Zunächst muss man sagen, dass bereits vor uns andere Kommunen gute Erfahrungen mit dem Einsatz von Feuchtsalz gemacht haben, aber in einem anderen Mischverhältnis. In vielen Teilen des Landes wird heutzutage flächendeckend mit der sogenannten FS-30-Technik gearbeitet. Beim Einsatz von FS 100 auf Autobahnen oder Radwegen, wie in Rostock, gibt es zum Beispiel ein Problem, denn wenn die Temperatur über 7 Grad Celsius Minus steigt, schafft man sich seine eigene Eisbahn. Also für uns nicht die geeignete Lösung. Deshalb haben wir uns für das Mischverhältnis 50/50 von Lauge und Salz entschieden, weil es bei allen Temperaturen und bei allen Varianten von Wintererscheinungen wie Reifglätte, Schnee oder Eisregen funktioniert. 

Hervorzuheben ist, dass der Tauprozess mit FS 50 tatsächlich sofort nach dem Auftragen beginnt und schnell die Radwege von Eis befreit.
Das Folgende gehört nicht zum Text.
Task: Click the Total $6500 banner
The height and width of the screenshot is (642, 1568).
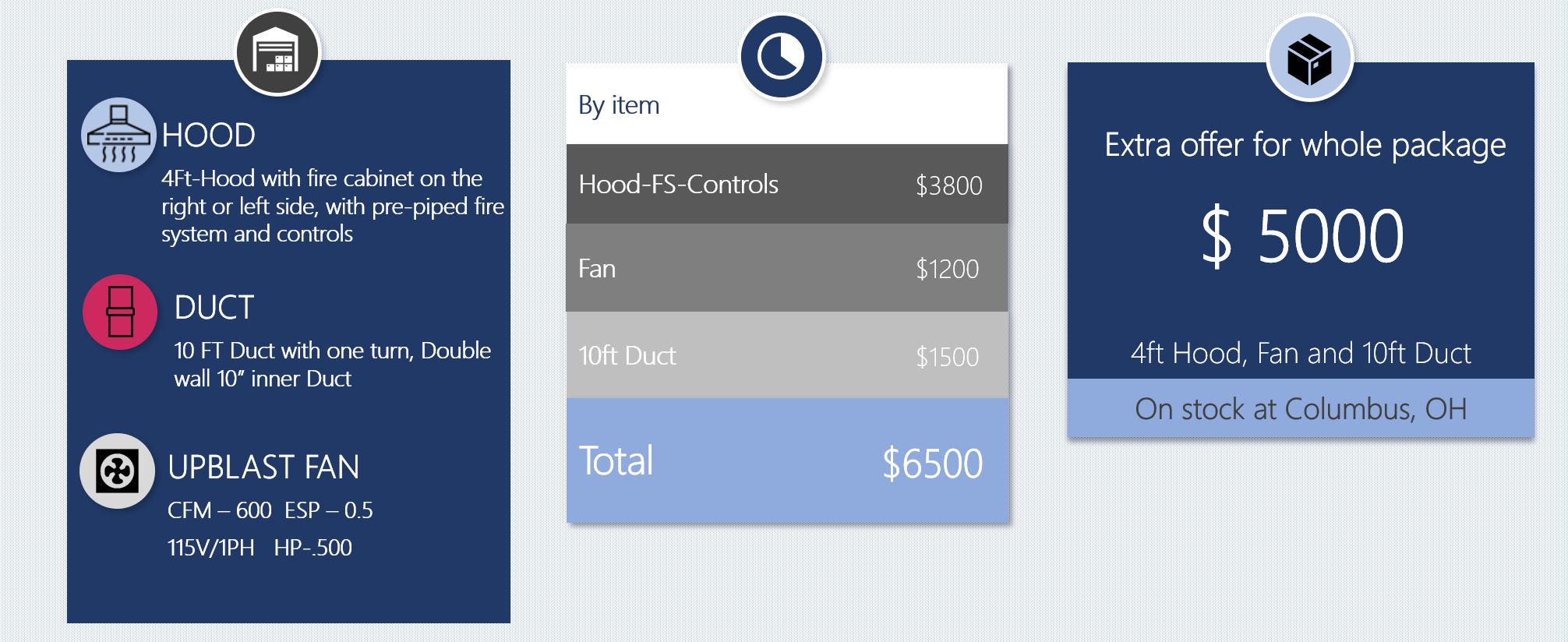Action: [787, 460]
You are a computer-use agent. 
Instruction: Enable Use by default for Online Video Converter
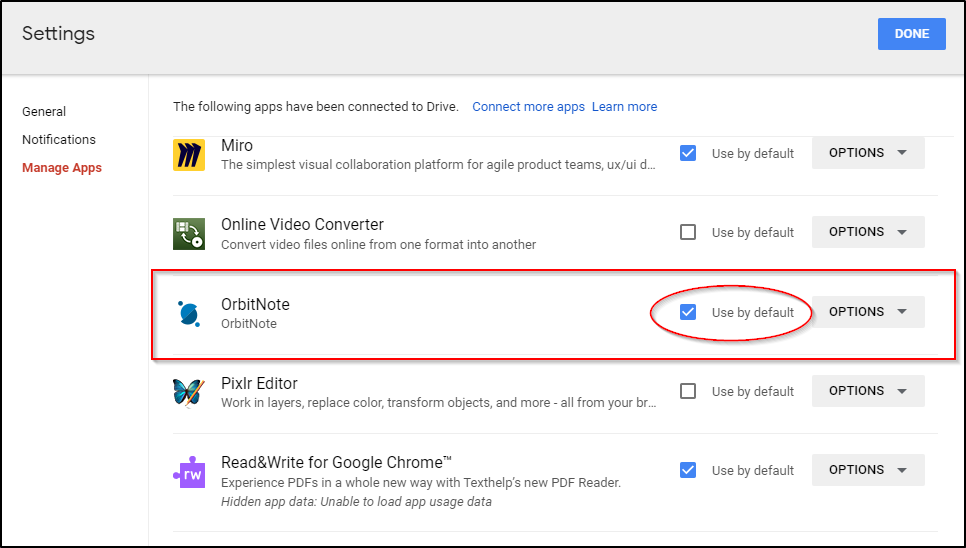point(688,232)
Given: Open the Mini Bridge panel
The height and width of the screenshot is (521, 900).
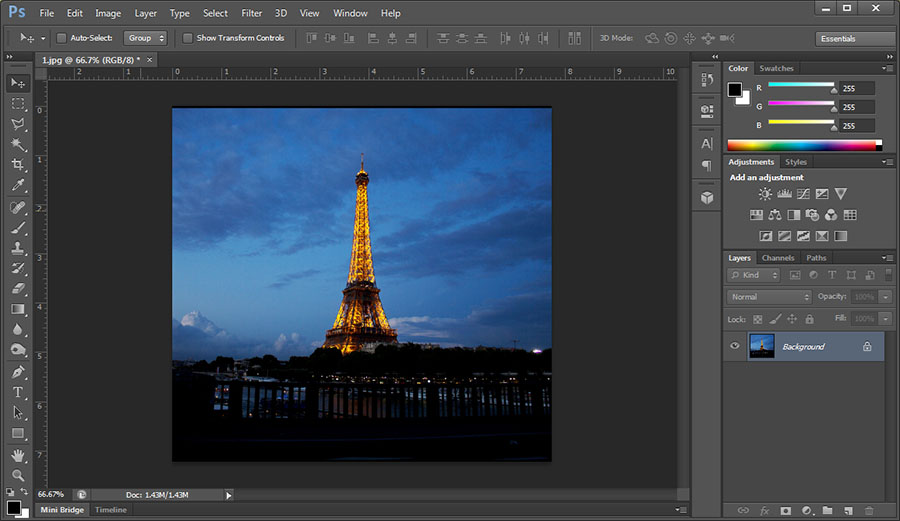Looking at the screenshot, I should click(62, 510).
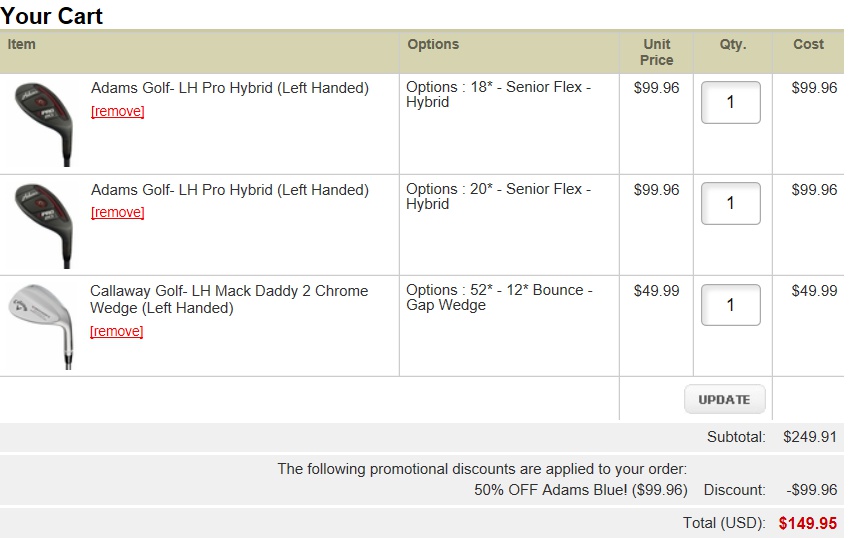
Task: Click the red total amount $149.95
Action: (807, 523)
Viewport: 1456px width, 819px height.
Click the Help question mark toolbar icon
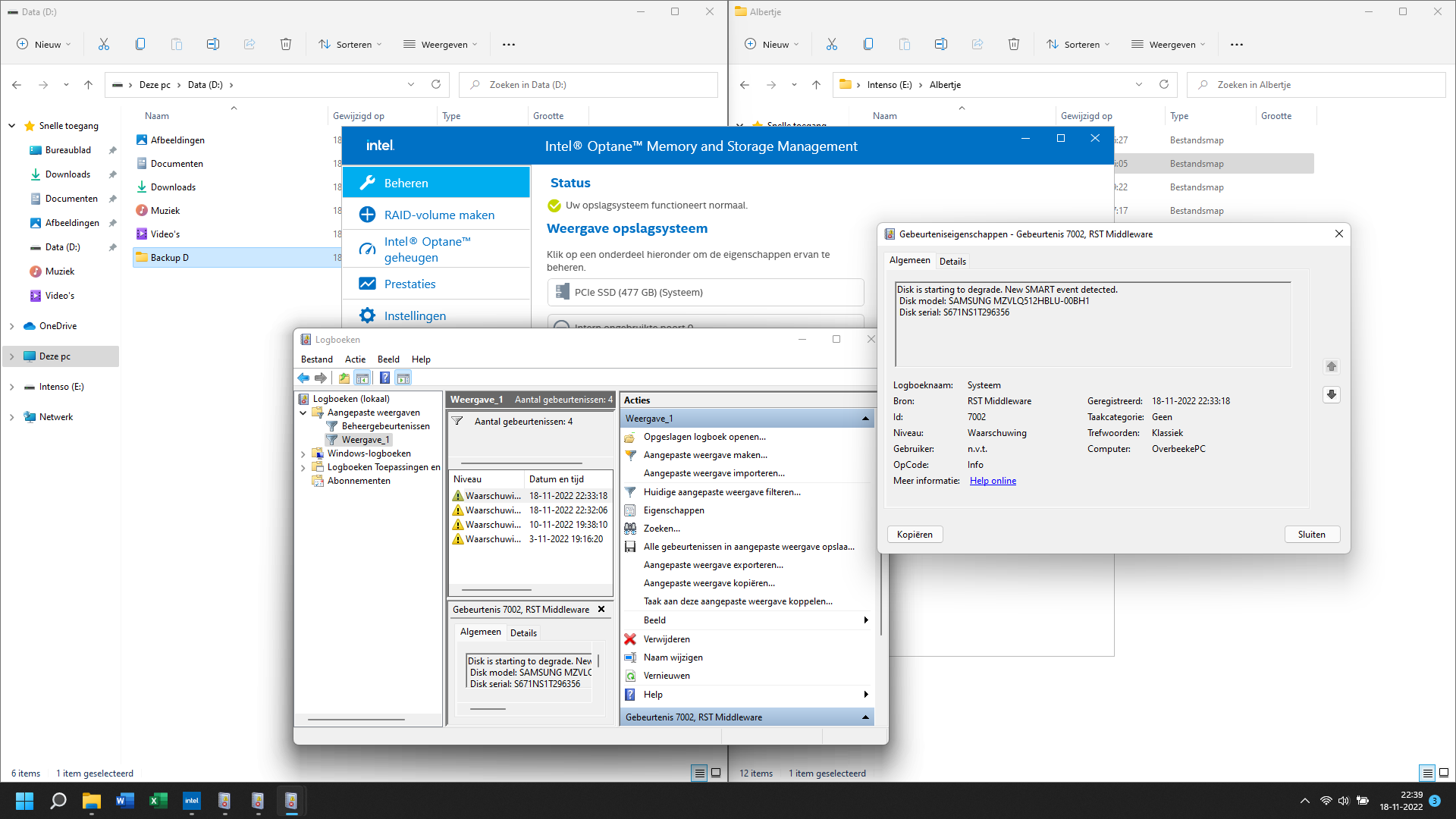(385, 378)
Bei kritischen Wetterlagen kann das Feuchtsalz auch präventiv aufgebracht werden und einer Vereisung vorbeugen. Die gute Haftung ist ein weiterer Vorteil, hier kommt es nicht wie bei Sand oder Streusalz zu Verwehungen. Wir gehen hier mit einem System an den Start, das noch niemand ausprobiert hat. 

Wie wird das Ganze aufgetragen und wie steht es mit der Umweltverträglichkeit?
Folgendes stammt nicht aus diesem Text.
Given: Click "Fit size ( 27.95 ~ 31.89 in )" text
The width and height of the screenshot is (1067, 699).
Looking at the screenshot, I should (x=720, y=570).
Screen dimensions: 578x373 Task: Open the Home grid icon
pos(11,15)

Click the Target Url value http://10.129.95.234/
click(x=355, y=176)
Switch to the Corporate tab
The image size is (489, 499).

Das Feuchtsalz wird ganz fein und in geringen Mengen dosiert versprüht und deshalb verteilt es sich wesentlich besser als festes Salz. Da Feuchtsalz, wie oben beschrieben, nicht verweht wird, gibt es keinerlei Rückstände an Bäumen, in Wiesen und Feldern. Trockensalz bleibt zum Beispiel auch an Tierpfoten haften und führt oft zu Entzündungen, das kann bei der Feuchtsalzstreuung nicht passieren. 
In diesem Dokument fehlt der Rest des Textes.